Prompt:
Without any alteration, retype the records that appear below.

Provided material:
__________________________________________________

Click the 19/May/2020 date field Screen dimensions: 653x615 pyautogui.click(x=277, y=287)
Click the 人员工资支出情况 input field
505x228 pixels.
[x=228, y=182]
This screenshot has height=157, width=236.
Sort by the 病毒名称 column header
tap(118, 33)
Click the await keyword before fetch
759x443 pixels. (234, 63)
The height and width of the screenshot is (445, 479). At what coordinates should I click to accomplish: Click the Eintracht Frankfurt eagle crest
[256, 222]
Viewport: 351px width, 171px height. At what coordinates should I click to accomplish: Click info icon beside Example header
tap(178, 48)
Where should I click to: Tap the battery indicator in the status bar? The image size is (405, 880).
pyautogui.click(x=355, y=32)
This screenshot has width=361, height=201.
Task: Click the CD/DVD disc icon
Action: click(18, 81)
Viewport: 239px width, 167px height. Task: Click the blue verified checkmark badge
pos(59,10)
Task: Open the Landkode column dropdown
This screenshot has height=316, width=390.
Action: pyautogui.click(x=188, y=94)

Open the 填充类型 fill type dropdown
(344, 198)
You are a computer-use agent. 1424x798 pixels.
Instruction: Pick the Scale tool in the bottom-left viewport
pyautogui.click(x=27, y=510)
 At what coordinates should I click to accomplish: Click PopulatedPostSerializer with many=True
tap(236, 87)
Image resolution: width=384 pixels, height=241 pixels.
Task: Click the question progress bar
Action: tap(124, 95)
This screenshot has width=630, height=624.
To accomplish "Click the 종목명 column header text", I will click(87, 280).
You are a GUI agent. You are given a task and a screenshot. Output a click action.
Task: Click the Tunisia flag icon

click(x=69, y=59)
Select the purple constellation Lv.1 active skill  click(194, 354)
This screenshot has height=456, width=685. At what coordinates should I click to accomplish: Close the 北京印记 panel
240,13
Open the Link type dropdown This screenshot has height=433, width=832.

__________________________________________________

Result for this task:
Click the 19/May/2020 date field Screen dimensions: 653x615 pyautogui.click(x=277, y=287)
Click the 人员工资支出情况 input field
505x228 pixels.
[x=228, y=182]
This screenshot has height=157, width=236.
Sort by the 病毒名称 column header
tap(118, 33)
Click the await keyword before fetch
759x443 pixels. (234, 63)
The height and width of the screenshot is (445, 479). At what coordinates should I click to accomplish: Click the Eintracht Frankfurt eagle crest
[256, 222]
Viewport: 351px width, 171px height. At what coordinates should I click to accomplish: Click info icon beside Example header
tap(178, 48)
Where should I click to: Tap the battery indicator in the status bar? The image size is (405, 880).
pyautogui.click(x=355, y=32)
This screenshot has width=361, height=201.
Task: Click the CD/DVD disc icon
Action: click(18, 81)
Viewport: 239px width, 167px height. Task: Click the blue verified checkmark badge
pos(59,10)
Task: Open the Landkode column dropdown
This screenshot has height=316, width=390.
Action: pyautogui.click(x=188, y=94)

Open the 填充类型 fill type dropdown
(344, 198)
You are a computer-use agent. 1424x798 pixels.
Instruction: Pick the Scale tool in the bottom-left viewport
pyautogui.click(x=27, y=510)
 At what coordinates should I click to accomplish: Click PopulatedPostSerializer with many=True
tap(236, 87)
Image resolution: width=384 pixels, height=241 pixels.
Task: Click the question progress bar
Action: tap(124, 95)
This screenshot has width=630, height=624.
To accomplish "Click the 종목명 column header text", I will click(87, 280).
You are a GUI agent. You are given a task and a screenshot. Output a click action.
Task: Click the Tunisia flag icon

click(x=69, y=59)
Select the purple constellation Lv.1 active skill  click(194, 354)
This screenshot has height=456, width=685. At what coordinates should I click to accomplish: Close the 北京印记 panel
240,13
Open the Link type dropdown This screenshot has height=433, width=832.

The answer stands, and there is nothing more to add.